You definitely do not have the right electronics for them. WIth my chosen gear and tube compliment, I *never* heard a glare from these speakers.

The thing is, and people who haven't rolled NOS haven't had this experience yet: SO much depends upon the tubes you choose (not just the fact you choose tubes, although that's a start down the right path!). It is akin to a very good component upgrade--no joke. Those D25's are only playing what you're feeding them, and that's a glare-y sound! Your Harbeths obviously mask that.

Work at this and you'll get a sound that's got all the speed, attack, detail, and *musicality* that you want. The overripe bass (which would be a factor heavily influenced by placement and room) can be mitigated with certain tube choices, but whether it will ever become nonbothersome I can't say. The D25's when fed properly are nothing but musical, tho!

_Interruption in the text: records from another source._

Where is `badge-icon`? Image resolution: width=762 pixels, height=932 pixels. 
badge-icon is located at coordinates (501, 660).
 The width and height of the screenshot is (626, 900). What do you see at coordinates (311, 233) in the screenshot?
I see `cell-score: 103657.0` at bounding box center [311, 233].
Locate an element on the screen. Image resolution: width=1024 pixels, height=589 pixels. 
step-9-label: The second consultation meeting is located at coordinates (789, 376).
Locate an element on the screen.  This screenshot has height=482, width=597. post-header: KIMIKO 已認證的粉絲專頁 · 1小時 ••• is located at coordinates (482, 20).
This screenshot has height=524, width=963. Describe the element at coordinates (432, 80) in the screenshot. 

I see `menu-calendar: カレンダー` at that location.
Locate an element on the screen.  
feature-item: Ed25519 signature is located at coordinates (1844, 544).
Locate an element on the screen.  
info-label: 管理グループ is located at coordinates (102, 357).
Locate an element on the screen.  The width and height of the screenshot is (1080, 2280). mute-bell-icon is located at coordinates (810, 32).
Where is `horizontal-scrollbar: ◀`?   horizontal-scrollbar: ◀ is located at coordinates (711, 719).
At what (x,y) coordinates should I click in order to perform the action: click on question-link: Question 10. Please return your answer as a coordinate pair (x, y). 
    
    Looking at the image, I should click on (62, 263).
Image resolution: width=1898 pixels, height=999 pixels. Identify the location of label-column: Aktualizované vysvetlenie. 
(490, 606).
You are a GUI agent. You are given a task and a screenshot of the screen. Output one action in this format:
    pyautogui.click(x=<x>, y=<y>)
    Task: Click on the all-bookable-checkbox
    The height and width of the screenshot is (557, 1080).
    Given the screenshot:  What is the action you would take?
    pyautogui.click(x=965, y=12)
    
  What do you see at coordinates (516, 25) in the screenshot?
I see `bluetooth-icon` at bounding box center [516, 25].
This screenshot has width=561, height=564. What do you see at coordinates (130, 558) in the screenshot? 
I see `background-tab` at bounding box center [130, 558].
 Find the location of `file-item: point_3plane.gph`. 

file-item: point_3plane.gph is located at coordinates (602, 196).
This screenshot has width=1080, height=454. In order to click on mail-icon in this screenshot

Nathan. Tubes aside, I am in total agreement with you. My whole point is that the D25's are more accurate than the Harbeths and therefore when the recording has "glare" so does the sound. My only question is whether, for me, accurate is better since I have a bunch of recordings that will produce the same results. That slight dip in the upper midrange of the Compact 7's present a tradeoff--I'm just trying to figure out which side of the coin I want to be on.